### Problem requirements
All lines from the one with "Task: Toggle the" to the end of the entries below must be written out exactly. Leave out any other line.

### Task inputs
──────────────────────────────
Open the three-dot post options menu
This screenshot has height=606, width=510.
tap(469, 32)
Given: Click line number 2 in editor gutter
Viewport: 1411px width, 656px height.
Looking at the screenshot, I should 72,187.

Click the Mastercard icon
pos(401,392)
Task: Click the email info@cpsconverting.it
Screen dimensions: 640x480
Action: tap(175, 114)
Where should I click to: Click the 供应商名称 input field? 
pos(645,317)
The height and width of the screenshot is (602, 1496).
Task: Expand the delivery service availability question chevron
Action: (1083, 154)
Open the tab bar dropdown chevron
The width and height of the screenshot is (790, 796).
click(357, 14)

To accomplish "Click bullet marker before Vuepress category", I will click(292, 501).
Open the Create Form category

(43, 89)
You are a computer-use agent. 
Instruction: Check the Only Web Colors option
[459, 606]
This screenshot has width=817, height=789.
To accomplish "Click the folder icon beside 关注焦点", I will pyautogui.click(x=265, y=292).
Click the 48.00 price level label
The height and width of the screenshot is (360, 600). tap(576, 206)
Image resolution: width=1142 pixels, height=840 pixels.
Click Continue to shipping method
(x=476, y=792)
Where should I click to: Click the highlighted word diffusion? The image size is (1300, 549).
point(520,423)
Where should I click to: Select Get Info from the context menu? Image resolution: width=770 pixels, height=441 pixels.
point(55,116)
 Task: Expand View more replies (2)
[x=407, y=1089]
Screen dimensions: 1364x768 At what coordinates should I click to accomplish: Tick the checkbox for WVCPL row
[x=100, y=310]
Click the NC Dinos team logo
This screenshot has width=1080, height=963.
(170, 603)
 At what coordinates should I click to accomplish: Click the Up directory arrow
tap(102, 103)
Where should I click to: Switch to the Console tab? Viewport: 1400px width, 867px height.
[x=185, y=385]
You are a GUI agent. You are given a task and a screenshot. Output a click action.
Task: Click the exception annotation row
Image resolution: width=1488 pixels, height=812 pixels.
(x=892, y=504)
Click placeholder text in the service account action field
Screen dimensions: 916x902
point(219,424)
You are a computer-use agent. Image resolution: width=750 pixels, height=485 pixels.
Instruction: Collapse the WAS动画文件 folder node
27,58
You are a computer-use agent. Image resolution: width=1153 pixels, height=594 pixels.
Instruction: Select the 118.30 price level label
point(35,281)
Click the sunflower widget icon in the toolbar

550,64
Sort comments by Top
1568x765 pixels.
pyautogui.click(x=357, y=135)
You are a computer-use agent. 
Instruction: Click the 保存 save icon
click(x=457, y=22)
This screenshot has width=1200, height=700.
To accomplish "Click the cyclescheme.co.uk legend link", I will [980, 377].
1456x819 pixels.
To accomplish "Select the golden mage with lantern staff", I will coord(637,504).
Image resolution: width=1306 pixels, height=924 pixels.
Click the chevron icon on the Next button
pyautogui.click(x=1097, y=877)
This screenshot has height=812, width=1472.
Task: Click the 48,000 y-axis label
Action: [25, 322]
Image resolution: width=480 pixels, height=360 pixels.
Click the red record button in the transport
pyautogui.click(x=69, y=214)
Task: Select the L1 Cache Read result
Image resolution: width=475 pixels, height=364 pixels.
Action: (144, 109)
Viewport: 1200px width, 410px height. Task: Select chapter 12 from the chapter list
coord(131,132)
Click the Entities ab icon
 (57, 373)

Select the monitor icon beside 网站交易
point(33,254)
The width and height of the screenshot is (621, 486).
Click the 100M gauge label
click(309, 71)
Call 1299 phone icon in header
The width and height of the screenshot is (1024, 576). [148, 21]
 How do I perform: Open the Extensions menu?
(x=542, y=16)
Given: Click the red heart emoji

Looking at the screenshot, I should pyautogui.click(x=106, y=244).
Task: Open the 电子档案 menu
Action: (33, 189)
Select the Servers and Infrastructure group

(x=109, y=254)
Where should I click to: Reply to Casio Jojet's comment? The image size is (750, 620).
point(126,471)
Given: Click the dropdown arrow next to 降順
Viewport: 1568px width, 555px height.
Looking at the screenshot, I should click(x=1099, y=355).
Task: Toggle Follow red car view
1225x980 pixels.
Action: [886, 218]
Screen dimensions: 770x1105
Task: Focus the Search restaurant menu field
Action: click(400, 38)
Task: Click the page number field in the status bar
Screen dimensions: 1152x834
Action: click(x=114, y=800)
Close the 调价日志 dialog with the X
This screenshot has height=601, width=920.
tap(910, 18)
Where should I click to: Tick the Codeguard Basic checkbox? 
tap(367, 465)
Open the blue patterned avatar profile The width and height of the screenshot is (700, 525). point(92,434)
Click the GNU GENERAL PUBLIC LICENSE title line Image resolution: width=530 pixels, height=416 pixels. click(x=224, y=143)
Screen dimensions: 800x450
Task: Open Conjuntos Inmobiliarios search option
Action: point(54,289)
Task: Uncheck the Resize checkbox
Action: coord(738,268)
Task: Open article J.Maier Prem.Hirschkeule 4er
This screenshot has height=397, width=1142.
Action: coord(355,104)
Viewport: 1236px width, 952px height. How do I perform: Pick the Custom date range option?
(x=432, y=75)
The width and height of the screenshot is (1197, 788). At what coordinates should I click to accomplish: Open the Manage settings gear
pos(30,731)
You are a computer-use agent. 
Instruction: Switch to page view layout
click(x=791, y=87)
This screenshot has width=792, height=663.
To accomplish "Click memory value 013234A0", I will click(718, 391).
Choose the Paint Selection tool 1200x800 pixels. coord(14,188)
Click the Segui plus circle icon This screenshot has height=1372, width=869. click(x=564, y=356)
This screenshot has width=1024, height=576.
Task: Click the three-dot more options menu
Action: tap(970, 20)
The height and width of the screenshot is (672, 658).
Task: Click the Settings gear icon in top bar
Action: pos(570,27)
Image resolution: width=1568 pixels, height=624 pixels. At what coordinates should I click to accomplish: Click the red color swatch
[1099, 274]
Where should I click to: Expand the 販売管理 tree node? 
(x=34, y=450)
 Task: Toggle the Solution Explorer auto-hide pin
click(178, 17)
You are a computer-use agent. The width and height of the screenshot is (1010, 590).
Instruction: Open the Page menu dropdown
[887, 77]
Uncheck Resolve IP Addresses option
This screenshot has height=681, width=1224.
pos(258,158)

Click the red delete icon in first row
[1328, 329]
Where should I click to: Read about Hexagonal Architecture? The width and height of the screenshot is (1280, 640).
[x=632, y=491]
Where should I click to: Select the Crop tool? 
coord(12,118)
──────────────────────────────
### Finished exercise
 Task: Toggle the Solution Explorer auto-hide pin
click(178, 17)
You are a computer-use agent. The width and height of the screenshot is (1010, 590).
Instruction: Open the Page menu dropdown
[887, 77]
Uncheck Resolve IP Addresses option
This screenshot has height=681, width=1224.
pos(258,158)

Click the red delete icon in first row
[1328, 329]
Where should I click to: Read about Hexagonal Architecture? The width and height of the screenshot is (1280, 640).
[x=632, y=491]
Where should I click to: Select the Crop tool? 
coord(12,118)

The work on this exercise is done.